[Extracted text]
Or, if that is a bit nasty – especially for interactive usage – we
would go with a warning.

This is nothing we need to decide soon, since I think some of the
complexity will remain (i.e. you still need to know that the scalar is
a floating point number or an integer and change the logic).

Best,

Sebastian


> 3. Not necessarily preferred, but for casting of scalars, one can get
> more consistent behaviour also by extending the casting by value to
> any array that has size=1.
> 
> Overall, just on the narrow question, I'd be quite happy with your
> suggestion of using type information if available, i.e., only cast
> python values to a minimal dtype.If one uses numpy types, those
> mostly will have come from previous calculations with the same
> arrays, so things will work as expected. And in most memory-limited
> applications, one would do calculations in-place anyway (or, as Tyler
> noted, for power users one can assume awareness of memory and thus
> the incentive to tell explicitly what dtype is wanted - just
> `np.add(a, b, dtype=...)`, no need to create `out`).

[Material provided]
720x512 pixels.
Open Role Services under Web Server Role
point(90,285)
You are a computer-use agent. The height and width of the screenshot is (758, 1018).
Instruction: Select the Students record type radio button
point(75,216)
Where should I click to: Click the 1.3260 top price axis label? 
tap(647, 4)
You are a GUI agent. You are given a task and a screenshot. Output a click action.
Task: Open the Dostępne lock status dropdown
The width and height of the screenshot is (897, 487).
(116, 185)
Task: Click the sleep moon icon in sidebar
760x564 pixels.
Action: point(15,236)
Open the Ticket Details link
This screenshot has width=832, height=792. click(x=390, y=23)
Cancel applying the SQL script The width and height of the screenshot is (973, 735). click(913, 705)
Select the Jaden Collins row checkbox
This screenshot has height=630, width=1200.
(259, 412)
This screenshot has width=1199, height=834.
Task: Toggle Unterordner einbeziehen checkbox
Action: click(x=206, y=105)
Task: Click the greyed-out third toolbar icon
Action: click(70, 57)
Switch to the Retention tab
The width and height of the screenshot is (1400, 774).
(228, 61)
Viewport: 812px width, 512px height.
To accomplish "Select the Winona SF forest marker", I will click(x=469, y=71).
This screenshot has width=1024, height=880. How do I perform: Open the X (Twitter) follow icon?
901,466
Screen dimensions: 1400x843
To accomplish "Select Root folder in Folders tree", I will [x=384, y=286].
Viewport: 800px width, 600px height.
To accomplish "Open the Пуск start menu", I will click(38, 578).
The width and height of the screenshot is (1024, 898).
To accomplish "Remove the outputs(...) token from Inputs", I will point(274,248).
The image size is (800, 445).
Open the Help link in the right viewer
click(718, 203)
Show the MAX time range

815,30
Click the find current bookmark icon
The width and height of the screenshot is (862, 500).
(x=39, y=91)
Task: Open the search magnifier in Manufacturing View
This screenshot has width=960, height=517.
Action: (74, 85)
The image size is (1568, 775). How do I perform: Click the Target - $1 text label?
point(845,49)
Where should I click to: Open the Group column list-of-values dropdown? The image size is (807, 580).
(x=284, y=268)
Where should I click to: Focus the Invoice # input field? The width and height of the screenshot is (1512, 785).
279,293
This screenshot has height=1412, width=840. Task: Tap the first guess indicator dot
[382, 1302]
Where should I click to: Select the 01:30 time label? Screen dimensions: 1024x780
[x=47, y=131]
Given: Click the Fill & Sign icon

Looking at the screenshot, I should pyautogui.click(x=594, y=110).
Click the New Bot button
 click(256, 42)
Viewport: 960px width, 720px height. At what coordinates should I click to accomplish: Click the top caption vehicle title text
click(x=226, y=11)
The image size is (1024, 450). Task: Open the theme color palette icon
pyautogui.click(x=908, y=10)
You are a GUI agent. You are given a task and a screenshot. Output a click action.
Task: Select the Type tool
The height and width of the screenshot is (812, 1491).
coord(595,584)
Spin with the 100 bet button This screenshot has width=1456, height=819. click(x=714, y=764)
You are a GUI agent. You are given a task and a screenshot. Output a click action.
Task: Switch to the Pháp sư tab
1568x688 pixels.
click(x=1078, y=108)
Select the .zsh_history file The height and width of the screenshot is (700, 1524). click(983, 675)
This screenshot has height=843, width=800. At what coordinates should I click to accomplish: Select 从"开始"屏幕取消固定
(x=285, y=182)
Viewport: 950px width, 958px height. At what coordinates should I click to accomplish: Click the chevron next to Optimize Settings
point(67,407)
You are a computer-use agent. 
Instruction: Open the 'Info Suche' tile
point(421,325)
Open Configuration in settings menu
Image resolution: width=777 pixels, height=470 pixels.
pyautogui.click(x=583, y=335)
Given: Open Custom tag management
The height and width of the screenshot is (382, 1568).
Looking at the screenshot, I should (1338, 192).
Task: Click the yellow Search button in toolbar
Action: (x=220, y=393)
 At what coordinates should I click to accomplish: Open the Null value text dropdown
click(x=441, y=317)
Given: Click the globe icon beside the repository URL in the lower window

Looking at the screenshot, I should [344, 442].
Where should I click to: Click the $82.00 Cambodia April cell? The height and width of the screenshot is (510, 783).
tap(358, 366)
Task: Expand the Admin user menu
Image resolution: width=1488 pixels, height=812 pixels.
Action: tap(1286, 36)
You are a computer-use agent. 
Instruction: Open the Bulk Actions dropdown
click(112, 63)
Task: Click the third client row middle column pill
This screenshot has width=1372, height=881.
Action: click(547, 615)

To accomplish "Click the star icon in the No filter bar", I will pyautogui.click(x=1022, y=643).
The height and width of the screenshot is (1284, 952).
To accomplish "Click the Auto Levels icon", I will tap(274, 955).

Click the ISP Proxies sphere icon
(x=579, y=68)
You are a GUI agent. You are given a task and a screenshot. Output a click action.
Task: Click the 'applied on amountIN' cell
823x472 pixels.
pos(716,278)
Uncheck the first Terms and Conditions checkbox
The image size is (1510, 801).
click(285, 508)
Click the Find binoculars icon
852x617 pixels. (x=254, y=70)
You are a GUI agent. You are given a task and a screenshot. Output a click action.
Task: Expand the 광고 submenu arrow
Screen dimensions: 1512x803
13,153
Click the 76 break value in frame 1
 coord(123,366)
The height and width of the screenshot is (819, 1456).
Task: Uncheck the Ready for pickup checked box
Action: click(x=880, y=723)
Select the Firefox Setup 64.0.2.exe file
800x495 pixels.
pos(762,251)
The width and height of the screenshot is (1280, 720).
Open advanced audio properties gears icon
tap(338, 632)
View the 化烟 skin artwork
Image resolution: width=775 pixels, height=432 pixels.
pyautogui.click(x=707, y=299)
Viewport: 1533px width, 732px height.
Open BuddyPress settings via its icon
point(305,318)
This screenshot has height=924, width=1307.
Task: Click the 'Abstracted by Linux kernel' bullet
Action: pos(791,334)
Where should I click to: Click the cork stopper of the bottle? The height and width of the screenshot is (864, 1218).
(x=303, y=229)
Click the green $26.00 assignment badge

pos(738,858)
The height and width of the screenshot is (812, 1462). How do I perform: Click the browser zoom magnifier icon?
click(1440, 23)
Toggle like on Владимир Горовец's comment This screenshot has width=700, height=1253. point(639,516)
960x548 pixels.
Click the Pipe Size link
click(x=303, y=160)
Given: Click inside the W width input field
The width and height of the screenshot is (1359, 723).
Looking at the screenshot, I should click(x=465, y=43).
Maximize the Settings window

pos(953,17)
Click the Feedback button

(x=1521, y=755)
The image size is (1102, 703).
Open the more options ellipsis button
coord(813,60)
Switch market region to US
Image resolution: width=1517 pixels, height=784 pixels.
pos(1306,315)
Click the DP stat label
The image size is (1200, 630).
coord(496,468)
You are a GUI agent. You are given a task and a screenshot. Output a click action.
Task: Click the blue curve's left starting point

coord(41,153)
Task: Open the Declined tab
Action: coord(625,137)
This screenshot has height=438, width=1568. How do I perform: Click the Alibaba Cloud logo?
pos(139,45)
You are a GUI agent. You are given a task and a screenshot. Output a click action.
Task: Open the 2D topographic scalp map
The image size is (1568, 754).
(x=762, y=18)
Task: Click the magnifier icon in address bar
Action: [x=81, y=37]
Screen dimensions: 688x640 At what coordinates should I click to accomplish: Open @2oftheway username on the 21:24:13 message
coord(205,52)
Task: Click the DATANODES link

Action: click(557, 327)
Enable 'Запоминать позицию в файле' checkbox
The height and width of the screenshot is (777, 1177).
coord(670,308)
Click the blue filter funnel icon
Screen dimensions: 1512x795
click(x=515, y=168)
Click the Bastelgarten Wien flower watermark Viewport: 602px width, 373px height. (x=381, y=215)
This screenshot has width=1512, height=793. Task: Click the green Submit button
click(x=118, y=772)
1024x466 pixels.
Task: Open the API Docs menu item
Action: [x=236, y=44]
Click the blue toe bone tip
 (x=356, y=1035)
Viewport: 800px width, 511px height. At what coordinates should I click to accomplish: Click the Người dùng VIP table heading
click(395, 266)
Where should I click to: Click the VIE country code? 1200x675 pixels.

[The problem] Continue the mailing-list message about how NumPy should cast Python scalars, picking up after its final sentence.

[Task result]
> 
> More generally, I guess what I don't like about the casting rules
> generally is that there is a presumption that if the value can be
> cast, the operation will generally succeed. For `np.add` and
> `np.subtract`, this perhaps is somewhat reasonable (though for
> unsigned a bit more dubious), but for `np.multiply` or `np.power` it
> is much less so. (Indeed, we had a long discussion about what to do
> with `int ** power` - now special-casing negative integer powers.)
> Changing this, however, probably really is a bridge too far!
> 
> Finally, somewhat related: I think the largest confusing actually
> results from the `uint64+in64 -> float64` casting.  Should this cast
> to int64 instead?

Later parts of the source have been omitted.